Tambedou was allegedly banished by village after he was alleged to have separately led a prayer during Tobaski against the norms of the village.
On Monday, The Gambia’s Human Rights Commission called on the government to address caste systems that have been grappling the country for some time and equally investigate the said matter in Garawol.
“These are unfounded allegations with the intent to tarnish the reputation of the village. The village’s alkalo never asked Tambedou to leave the village. He (Tambedou) was fined for leading prayers during the Tobaski separately and also refusing to answer to the summons of the alkalo. However, let me make it clear that his fine had nothing to do with the so-called caste system.”
“Since Garawol village was established to date, there had never been any two separate prayers; either Koriteh or Tobaski. The entire village prayed at one praying ground,” Mr. Jabbi said.
Officials of Soninkara Dambeh Association, an association comprising Gambian Sarahullehs who walked into The Point’s office yesterday denied reports suggesting that Mr. Tambedou was a ‘gambana’, a Sarahulleh term for slave and thus he should leave the village.
The village alkalo, according to Mr. Jabbi, had on several occasions warned Tambedou to desist from leading separate prayers during feasts. “In fact, during the past ‘koriteh’ prayers, Tambedou led separate prayers and he was advised to desist from such. Surprisingly, he also decided to lead prayers during the ‘tobaski’.”
After leading tobaski prayers separately, he added, the village alkalo summoned him. “He refused to answer to the alkalo’s call despite a delegation being sent to him by the alkalo. Therefore, as a result of his refusal to answer to the alkalo’s summon plus leading a separate prayers, he was fined to pay D20, 000. Again, his fine had nothing to do with caste issues.”

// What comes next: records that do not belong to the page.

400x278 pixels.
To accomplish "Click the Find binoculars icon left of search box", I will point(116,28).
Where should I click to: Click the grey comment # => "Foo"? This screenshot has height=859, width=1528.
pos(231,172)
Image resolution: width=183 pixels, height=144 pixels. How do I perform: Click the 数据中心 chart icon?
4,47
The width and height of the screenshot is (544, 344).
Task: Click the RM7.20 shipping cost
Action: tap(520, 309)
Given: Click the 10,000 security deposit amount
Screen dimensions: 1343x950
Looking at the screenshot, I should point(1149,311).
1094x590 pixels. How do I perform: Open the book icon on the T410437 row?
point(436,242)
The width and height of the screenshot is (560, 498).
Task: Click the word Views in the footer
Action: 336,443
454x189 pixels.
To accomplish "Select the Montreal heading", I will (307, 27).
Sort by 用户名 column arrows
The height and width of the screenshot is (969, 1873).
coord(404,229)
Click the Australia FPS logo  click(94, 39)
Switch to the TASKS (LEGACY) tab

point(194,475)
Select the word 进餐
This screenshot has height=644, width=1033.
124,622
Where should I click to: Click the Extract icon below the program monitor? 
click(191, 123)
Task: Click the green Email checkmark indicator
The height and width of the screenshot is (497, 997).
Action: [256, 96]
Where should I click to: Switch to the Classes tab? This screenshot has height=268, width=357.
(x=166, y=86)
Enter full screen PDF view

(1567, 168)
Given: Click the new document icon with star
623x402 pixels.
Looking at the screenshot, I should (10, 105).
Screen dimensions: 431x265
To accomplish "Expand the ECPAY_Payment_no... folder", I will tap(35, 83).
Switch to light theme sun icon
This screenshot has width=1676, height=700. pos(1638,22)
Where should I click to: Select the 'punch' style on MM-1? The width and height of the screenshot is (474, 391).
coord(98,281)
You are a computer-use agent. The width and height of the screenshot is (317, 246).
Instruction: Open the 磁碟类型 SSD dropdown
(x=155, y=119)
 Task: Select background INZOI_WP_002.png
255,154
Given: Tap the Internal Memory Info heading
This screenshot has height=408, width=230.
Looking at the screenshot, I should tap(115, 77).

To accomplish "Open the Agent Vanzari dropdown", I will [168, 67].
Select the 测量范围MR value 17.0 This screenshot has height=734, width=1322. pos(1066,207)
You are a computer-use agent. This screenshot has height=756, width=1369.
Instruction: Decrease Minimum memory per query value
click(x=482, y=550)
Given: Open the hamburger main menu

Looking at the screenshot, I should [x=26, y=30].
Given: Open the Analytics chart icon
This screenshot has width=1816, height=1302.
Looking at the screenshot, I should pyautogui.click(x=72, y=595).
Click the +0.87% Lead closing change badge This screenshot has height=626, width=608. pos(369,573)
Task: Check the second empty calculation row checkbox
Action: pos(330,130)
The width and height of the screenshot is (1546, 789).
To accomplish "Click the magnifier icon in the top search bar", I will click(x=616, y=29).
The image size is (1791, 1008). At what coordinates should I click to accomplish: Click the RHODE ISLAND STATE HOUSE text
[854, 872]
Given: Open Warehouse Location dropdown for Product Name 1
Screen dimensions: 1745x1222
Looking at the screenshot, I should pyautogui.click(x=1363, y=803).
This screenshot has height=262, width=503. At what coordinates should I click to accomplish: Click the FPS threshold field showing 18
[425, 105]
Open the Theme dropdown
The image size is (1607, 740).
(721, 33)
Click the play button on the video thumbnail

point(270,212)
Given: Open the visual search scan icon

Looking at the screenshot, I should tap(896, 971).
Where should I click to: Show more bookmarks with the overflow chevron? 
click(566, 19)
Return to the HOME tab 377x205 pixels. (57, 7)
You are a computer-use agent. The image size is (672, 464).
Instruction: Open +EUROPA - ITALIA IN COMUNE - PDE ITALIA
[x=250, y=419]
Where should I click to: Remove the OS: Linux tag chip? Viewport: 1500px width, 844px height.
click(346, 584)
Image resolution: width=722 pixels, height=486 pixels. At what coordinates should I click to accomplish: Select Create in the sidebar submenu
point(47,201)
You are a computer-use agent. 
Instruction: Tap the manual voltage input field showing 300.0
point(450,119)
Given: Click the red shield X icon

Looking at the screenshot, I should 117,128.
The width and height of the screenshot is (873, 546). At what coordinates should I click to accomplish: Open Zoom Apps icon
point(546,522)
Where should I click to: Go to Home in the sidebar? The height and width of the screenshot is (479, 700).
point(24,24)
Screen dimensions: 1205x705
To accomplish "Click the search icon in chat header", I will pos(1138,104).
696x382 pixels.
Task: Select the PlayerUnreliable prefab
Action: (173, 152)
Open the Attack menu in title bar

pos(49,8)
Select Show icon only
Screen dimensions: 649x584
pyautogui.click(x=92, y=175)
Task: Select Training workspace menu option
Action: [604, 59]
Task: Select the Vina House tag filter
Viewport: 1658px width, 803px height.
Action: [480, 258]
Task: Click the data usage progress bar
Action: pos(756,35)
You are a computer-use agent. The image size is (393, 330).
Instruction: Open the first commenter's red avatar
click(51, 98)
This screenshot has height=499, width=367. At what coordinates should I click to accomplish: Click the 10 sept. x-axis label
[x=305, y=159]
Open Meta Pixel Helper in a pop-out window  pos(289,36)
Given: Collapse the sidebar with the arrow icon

He added: “Tambedou later went to Fatoto Police Station and reported the matter, but he failed to explain to the police how the matter occurred. He told the police that the people of Garawol asked him to leave the village after he led a separate tobaski prayer.”
Almameh Jabbi further claimed that Tambedou also later went and reported the matter to the Police Commissioner in Basse.
“We were both invited to Basse and the service chiefs in the region asked us to maintain peace in the village. However, we equally made it clear that Tambedou was never banished.”
Sulayman Hydara, president of Soninkara Dambeh Association, equally denied reports that Tambedou was asked to leave the village. According to him, such reports are false and are intended to bring misunderstands within the Sarahulleh communities.
“In fact, there’s no slave and noble issues within the Sarahulleh communities. However, we have a culture and tradition which need to be respected but this is not about the caste system. But there are certain people within our societies who bent on insulting our elders and such will not be accepted.”
“We want the government to mediate and resolve such kinds of issues or else we will do something about it. We are equally urging the police to always act accordingly especially in mediating between two parties.”
Muhammed Sanneh Gumaneh said: “There are no slave issues within our areas but there are people who are out to destroy our culture and tradition which is unacceptable. In fact, some on daily basis are out and insulting our elders and we can’t tolerate it anymore.”